Dr. Suzanne Smythe’s current research continues in the vein of adult literacy policies and digital equity and digital literacies in community settings. This entails the documenting policy assemblages that exclude low income and racialized adults from access to basic education, with the most recent publication with Dr. Jude Walker entitled, The (Un)deserving adult: Examining British Columbia’s adult basic education policy. Dr. Smythe is working with colleagues in the Department of Adult Education at the University of Hamburg on research related to algorithmic and online inequalities in relation to job search experiences, and has launched a project with community groups in BC's Lower Mainland to document inventiveness and exclusions in community-based literacy and language pedagogies during the pandemic. This work is described in CCPA' Policy Note blog, Digital Inequality and Community Solidarity, and will be featured in the Canadian Association for Studies in Adult Education Pandemic Pedagogies series, as well as in an upcoming Fall/Winter 2020 Special Issue of the International Review of Education. Her co-authored book with Kelleen Toohey, Diane Dagenais and Magali Forte, Transforming Language and Literacy Education: New Materialism, Posthumanism and Ontoethics, has recently been published by Routledge.
Dr. Jennifer Beth Spiegel
In April 2020, Dr. Spiegel published an article entitled, Amateur Performance and the Labour of Love, or cultural reproduction after' he collapse of capitalism in the journal Performance Research. The article synthesizes research on participatory performance projects and the work of cultural reproduction and transformation at the heart of some art education projects. It explores the labour dynamics of amateur performance and how it shapes the social and cultural tenor of both activist and community development projects. In May 2020, Dr. Spiegel offered a webinar along with environmental scientist and performer Dr. Jordon Sky Oestreicher and participatory media artist Flick Harrison- organized by the Eco-Health network entitled, The Art and Science of Sympoeisis: on symbiotic human-microbial relations. The workshop proposed an arts-based approach to public environmental health education.
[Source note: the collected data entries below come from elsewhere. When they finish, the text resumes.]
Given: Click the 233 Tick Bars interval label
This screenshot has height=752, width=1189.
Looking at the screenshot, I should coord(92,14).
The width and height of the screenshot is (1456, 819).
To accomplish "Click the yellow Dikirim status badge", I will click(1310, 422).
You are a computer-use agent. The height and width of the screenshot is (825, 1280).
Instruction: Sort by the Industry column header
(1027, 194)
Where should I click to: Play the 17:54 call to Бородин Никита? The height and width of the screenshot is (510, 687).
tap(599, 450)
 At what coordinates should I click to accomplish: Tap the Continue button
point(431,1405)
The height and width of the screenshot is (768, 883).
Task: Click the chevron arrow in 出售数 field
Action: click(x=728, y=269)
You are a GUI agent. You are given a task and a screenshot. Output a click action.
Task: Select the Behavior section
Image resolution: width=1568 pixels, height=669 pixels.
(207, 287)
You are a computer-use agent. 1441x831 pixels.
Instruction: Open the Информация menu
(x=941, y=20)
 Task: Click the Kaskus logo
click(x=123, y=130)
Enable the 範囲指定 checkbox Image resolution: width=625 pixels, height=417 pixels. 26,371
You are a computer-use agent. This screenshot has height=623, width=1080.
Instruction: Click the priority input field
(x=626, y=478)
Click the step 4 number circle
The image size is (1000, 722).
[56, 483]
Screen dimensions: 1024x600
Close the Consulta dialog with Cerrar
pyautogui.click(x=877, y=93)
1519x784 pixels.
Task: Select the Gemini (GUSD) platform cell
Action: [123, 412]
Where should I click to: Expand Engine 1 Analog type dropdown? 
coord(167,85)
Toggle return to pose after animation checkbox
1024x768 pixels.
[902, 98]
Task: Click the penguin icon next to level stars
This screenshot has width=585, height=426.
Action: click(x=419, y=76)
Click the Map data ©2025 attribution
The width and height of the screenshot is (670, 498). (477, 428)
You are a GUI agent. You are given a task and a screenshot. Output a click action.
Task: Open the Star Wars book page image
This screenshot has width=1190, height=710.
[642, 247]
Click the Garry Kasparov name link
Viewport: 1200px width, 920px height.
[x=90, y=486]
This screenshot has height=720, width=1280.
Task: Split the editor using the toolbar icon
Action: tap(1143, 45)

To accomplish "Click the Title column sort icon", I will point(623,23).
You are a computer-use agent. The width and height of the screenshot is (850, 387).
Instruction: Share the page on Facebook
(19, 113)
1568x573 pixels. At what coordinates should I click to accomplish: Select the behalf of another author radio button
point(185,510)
Grounded in performance, video and web-based media, it introduced audiences to the multi-scalar factors influencing human-microbial relations and the cultural communication that shapes the metaphoric and affective tenor of individual and collective responses in the era of COVID-19. Here questions of scientific theorization, artistic form and public education intertwined to reshape the question of how humans think and feel about the viral and microbial ecologies inhabited.
Dr. David Zandvliet is currently collaborating with Canadian Ocean Literacy Coalition that is conducting a survey on ocean literacy (OL). The Canadian Ocean Literacy Survey is part of a larger national study to better understand Canadians’ varying relationships with the ocean and to examine how OL is understood and practiced across regions and sectors. The aim of this study is to establish a baseline seascape of OL in Canada, and in so doing, co-develop an evidence-based national OL strategy and implementation plan. These methods complemented interviews, asset mapping, document scans, youth workshops, and arts-based methods conducted by a team of researchers across Canada for the past year. The COLSurvey tool was designed to gauge factors of Canadian’s ocean perceptions and values as few recent studies have included validated surveys to measure these particular constructs in the Canadian context.